Big Data: Why Researchers Should Look for Depth, Not Breadth
Complete the form below to unlock access to ALL audio articles.
Advances in healthcare systems mean our providers have access to more data than ever before. But is more data always beneficial? In this insight, Ben Mansfield, founder of ClinOwl, a content discovery platform for healthcare professionals, discusses the opportunities and challenges of big data for medical researchers.
In the world of scientific and medical research, big data is often touted as the way we will solve some of our biggest questions and treat as yet untreatable diseases. But is more data really better? And what do we need to do to make the most out of all this information?
What are the advantages of Big Data in research?
Big data has the potential to provide answers to many unsolved questions, ultimately providing therapies for as yet incurable diseases, transforming and even saving patients’ lives. With the rise of the internet, shared resources and large-scale data hubs, researchers have access to more data from all over the world. By analysing these extensive data sets, we have the opportunity to compare relationships and monitor patterns with more accuracy. This is especially important in rare diseases where healthcare professionals previously struggled to access sufficient patient populations to draw reliable conclusions1. This can then be used to speed up the diagnosis and treatment of diseases which would traditionally have been difficult to identify.

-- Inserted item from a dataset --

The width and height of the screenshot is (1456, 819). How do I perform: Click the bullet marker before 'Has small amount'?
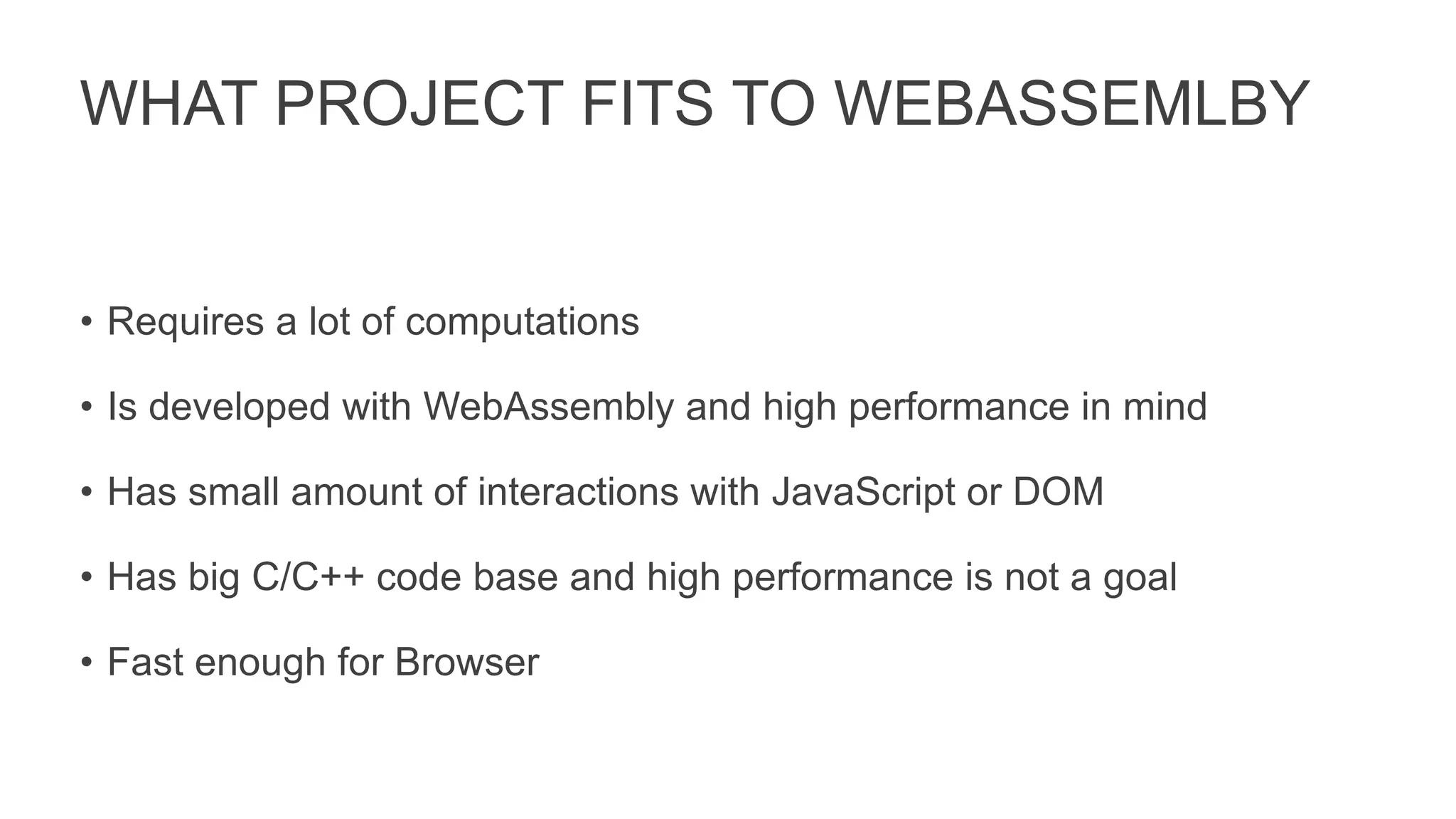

Big data also provides a great opportunity to support, or disprove, ongoing scientific research as more data points can be beneficial to corroborate and reinforce conclusions. But open science is key to provide access to this data. We have observed a significant increase in the availability of shared resources and collaborative approaches2 during the COVID-19 pandemic, which could have promising implications for open access and research going forward. This does however bring its own challenges in a world of data protection and GDPR regulations. Access to personal, and in this case medical, data requires the anonymisation of data, without loss of the key medical information. Big data is therefore powerless without the correct protection as well as intelligent management and analysis.
Quality is key
Data management is a key concern, alongside making sure we use the right data in the first place. More data points can be useful to see relationships more clearly but adding extra fields that have no relevance in specific contexts can lead to spurious results and even the observation of non-existent correlations3. It is therefore essential that you collect and analyze the correct fields to strengthen your study and provide reliable results. It is also vital not to forget that correlation is not causation, so while more data is helpful, it cannot replace vigorous scientific research to provide in depth understanding4. One way of looking at it is that we want depth of data not breadth.

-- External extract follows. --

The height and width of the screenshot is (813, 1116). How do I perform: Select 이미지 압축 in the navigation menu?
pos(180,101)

The use of algorithms to analyze data makes sense in order to reduce confirmation bias, as looking for data that confirms existing opinions is inherent to human nature. This is the case with big data just as with smaller data sets. However, algorithms do not remove this risk completely as humans program the initial algorithm so it could still be biased, and if so, any conclusions drawn would be too.

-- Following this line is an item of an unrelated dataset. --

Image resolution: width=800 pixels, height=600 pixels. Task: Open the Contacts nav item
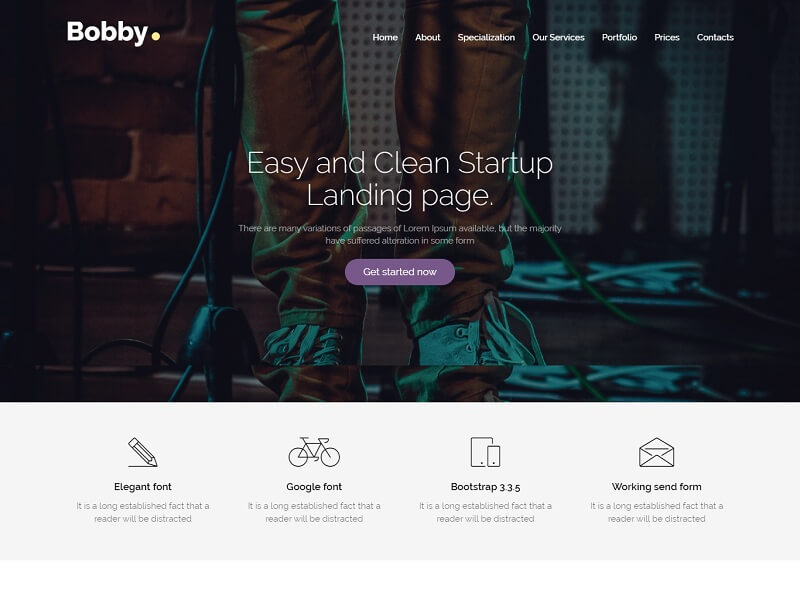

Analyzing missing data is just as important as looking at the data you have since gaps in data can have significant implications and lead to inaccurate correlations. A study of data collected from Twitter following Hurricane Sandy suggested that Manhattan had experienced the worst of the storm when obviously that wasn’t true5. That’s where most of the tweets originated but this was actually due to population density and proportion of smart phone users in New York, not the actual impact of the storm.
Publishing and data
As mentioned, having access to quality data is important for the progression of medical research and science publishing has a significant role to play. Like big data, the availability of published research has increased exponentially with the rise of the internet. This provides a fantastic opportunity to advance research but once again, depth not breadth is essential. Without the correct management, finding high-quality, relevant research is now more challenging due to the quantity of research available.
Scientific researchers and healthcare professionals are busier than ever during this pandemic so saving time and optimising the efficiency of essential research and learning activities is essential. Platforms which facilitate this by collating research from multiple peer-reviewed journals and analysing it to find relevant, high-quality papers are one example of how technology can help6.
Big data clearly has huge potential and is already transforming research, but the data is only as good as the analysis. Selecting sensible data sets and designing intelligent algorithms is the only way to make sure we come to reliable conclusions. We need to be intelligent in the way we use data, especially in science and medicine, where people’s health and wellbeing is at risk.